Member of the Kansas Senate from the 28th district
- In office 1973–1976
- Succeeded by: Paul Feleciano

Member of the Kansas House of Representatives from the 85th district
- In office 1967–1972

Personal details
- Born: November 22, 1944 (age 81) Norfolk, Virginia, U.S.
- Party: Democratic

= Robert Bruce Madden =

American politician

Robert Bruce Madden (born November 22, 1944) is an American former politician who served in the Kansas state legislature from 1967 to 1976.
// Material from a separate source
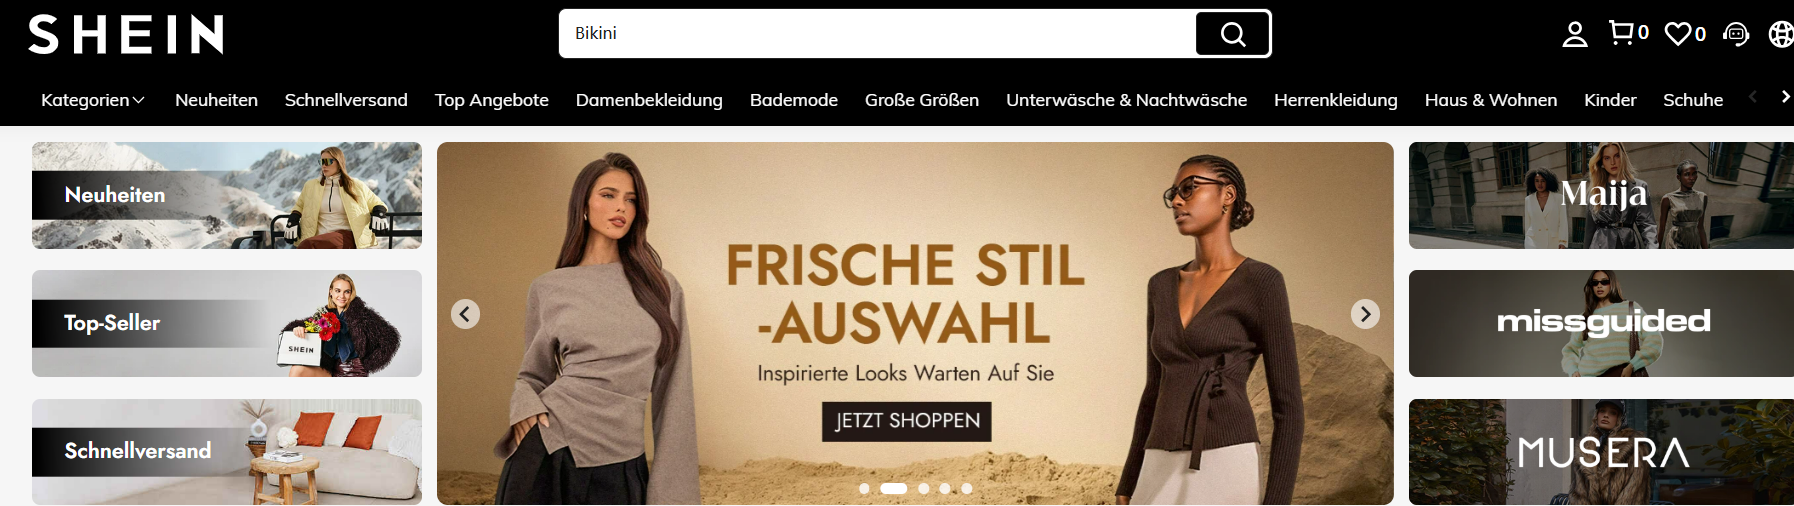Select last carousel dot indicator

point(967,489)
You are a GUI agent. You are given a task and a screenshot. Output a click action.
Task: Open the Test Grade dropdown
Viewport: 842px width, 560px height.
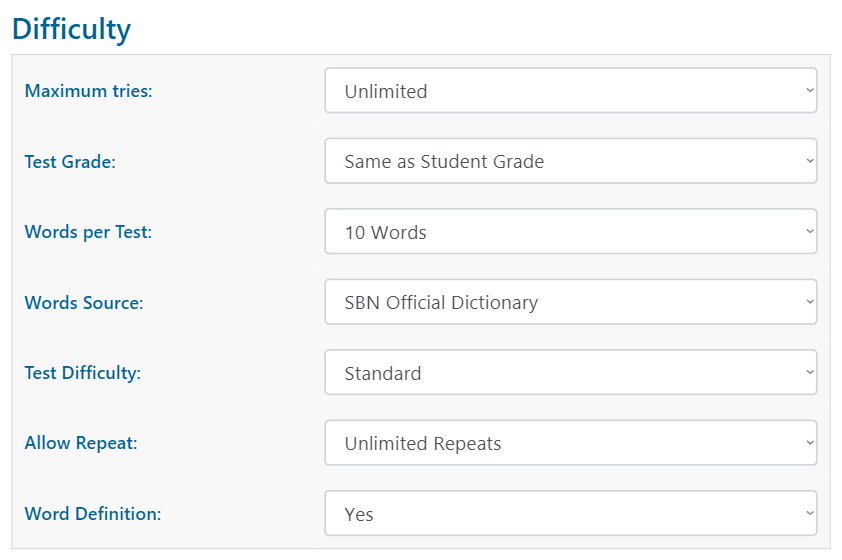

Madden was born in Norfolk, Virginia. During the Vietnam War, Madden served as a lieutenant in the U.S. Army. After returning to the U.S., he ran for the Kansas House of Representatives in 1966. He was re-elected twice to his House seat. In 1972, redistricting created a favorable seat for Madden to ascend to the Kansas Senate in the 28th district, and he successfully ran for that seat, while recruiting Paul Feleciano to run for the Kansas House. Madden served one term in the Kansas Senate, leaving in 1976 and being replaced by Feleciano. During his time in the legislature, he passed legislation reforming the prison system.

After his time in the state senate, Madden worked as an investment banker. He moved to Arizona and operated a real estate company until his retirement in 2008. After retirement, Madden volunteered with the Veterans of Foreign Wars and the Boy Scouts of America.